Target position data
<<<<

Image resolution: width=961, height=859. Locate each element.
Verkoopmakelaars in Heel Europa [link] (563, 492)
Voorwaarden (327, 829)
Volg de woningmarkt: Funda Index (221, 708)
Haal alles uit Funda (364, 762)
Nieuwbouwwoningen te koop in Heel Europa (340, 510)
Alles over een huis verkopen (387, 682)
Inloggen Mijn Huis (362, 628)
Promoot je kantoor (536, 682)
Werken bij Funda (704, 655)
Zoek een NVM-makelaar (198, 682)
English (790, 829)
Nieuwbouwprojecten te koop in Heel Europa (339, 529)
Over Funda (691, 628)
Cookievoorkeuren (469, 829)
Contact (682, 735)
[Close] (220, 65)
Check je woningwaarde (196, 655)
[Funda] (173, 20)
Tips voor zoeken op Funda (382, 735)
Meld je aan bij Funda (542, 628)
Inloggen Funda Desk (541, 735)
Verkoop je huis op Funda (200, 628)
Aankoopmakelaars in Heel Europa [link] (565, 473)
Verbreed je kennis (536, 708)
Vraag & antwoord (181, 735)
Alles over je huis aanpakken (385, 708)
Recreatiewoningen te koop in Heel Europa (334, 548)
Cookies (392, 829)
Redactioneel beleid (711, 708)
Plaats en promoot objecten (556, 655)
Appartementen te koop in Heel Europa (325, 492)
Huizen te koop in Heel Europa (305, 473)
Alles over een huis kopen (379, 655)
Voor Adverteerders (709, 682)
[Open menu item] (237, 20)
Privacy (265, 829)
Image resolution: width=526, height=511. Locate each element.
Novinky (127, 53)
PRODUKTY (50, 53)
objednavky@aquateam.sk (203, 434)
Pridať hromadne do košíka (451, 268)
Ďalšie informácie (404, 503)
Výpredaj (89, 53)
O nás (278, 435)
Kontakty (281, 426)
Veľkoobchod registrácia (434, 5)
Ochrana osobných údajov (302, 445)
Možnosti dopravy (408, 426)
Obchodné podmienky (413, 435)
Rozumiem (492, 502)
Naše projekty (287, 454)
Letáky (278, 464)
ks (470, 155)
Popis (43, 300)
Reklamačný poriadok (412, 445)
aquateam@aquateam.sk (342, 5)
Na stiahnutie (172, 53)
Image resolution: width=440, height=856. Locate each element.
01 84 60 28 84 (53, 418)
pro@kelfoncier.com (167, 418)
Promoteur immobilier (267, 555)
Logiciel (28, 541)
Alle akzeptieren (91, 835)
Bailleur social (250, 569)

>>>>

What you should do
Arrange the lines from the one containing "Pridať hromadne do košíka (451, 268)" through the end of the data as a Markdown table with the columns "Row" and "Line", numbering each row and leaving out any blank lines.

Solution below
| Row | Line |
|---|---|
| 1 | Pridať hromadne do košíka (451, 268) |
| 2 | Ďalšie informácie (404, 503) |
| 3 | Výpredaj (89, 53) |
| 4 | O nás (278, 435) |
| 5 | Kontakty (281, 426) |
| 6 | Veľkoobchod registrácia (434, 5) |
| 7 | Ochrana osobných údajov (302, 445) |
| 8 | Možnosti dopravy (408, 426) |
| 9 | Obchodné podmienky (413, 435) |
| 10 | Rozumiem (492, 502) |
| 11 | Naše projekty (287, 454) |
| 12 | Letáky (278, 464) |
| 13 | ks (470, 155) |
| 14 | Popis (43, 300) |
| 15 | Reklamačný poriadok (412, 445) |
| 16 | aquateam@aquateam.sk (342, 5) |
| 17 | Na stiahnutie (172, 53) |
| 18 | Image resolution: width=440, height=856. Locate each element. |
| 19 | 01 84 60 28 84 (53, 418) |
| 20 | pro@kelfoncier.com (167, 418) |
| 21 | Promoteur immobilier (267, 555) |
| 22 | Logiciel (28, 541) |
| 23 | Alle akzeptieren (91, 835) |
| 24 | Bailleur social (250, 569) |